A man who protected those around him.
And boy, she was in need of protection.
She swallowed against the dryness of her throat.
Should she trust him?
Could she trust him?
“Do you have a death wish?” His words jolted her back to the threat of the storm.
Looking over her shoulder she saw the brown cloud was still headed directly for them and it now loomed as high as a mountain range.
Lauren was wracked with indecision. The storm threatened and there was every possibility Keith and Richard might be right behind it. If she didn’t take a chance on this man, who else would come along and help her get her car back on the road?
Her physical reaction only added to her confusion. She wanted to cocoon herself in his arms like the type of weak, helpless female she’d always secretly scorned.
Her reactions defied all logic. They were completely out of character and quite absurd given the gravity of the situation.

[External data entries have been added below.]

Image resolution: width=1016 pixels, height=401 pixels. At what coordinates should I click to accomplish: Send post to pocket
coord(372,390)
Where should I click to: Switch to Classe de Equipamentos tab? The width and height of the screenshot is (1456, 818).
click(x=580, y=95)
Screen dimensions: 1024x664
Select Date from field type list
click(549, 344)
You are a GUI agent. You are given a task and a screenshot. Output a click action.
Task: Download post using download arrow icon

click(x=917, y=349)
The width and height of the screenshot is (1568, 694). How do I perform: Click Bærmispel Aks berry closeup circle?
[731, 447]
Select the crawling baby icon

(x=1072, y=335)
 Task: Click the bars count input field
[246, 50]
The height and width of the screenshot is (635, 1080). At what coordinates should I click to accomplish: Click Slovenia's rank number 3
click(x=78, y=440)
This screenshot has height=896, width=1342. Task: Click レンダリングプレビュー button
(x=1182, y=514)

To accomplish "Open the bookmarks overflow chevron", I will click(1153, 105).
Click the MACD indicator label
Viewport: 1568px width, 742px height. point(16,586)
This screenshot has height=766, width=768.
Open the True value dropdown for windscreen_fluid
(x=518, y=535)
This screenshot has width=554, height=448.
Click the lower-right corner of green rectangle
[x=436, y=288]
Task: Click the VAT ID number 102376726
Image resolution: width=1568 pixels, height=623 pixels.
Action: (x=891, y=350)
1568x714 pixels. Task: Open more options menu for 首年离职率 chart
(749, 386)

Then again, she’d been on edge for the last two weeks—trying to act normally when every day had been fraught with tension. Acting out a lie every waking moment. Given the circumstances, wasn’t it normal to react to this stranger as though he was her saviour?
You’re grasping at straws.
“I…I can’t come with you. I don’t know anything about you.”
It’s not him. I’m not reacting to him. This dangerous situation has addled my senses, she tried to convince herself.
He let go abruptly and took a decisive step away from her.
Instantly she felt bereft.
“Your choice.” His words hardly carried to her in the wind.
“You’re leaving me?” She berated herself for the contradictions running through her.
“I don’t carry references.”
God damn it! She’d fought against him and now she was frightened he’d abandon her. This situation had her so rattled she couldn’t think straight and she needed to get a handle on her own good sense and start thinking as she normally did—rationally.
“Get back into your car and there’s a good chance you’ll die. Come with me and live.” His frustration and impatience communicated itself from his narrowed eyes. “You have two seconds to decide.”
He’s not forcing me. He’s giving me a choice.
If he was to be believed, there really was no choice.
“One second,” he spat out.
She looked again at the cloud growing larger by the second and decided she had no other option but to trust him.
“Okay.” With a terse nod, she raced around to the other side of the car, opened the door and did something she’d been told from childhood never to do—she got into a car with a complete stranger.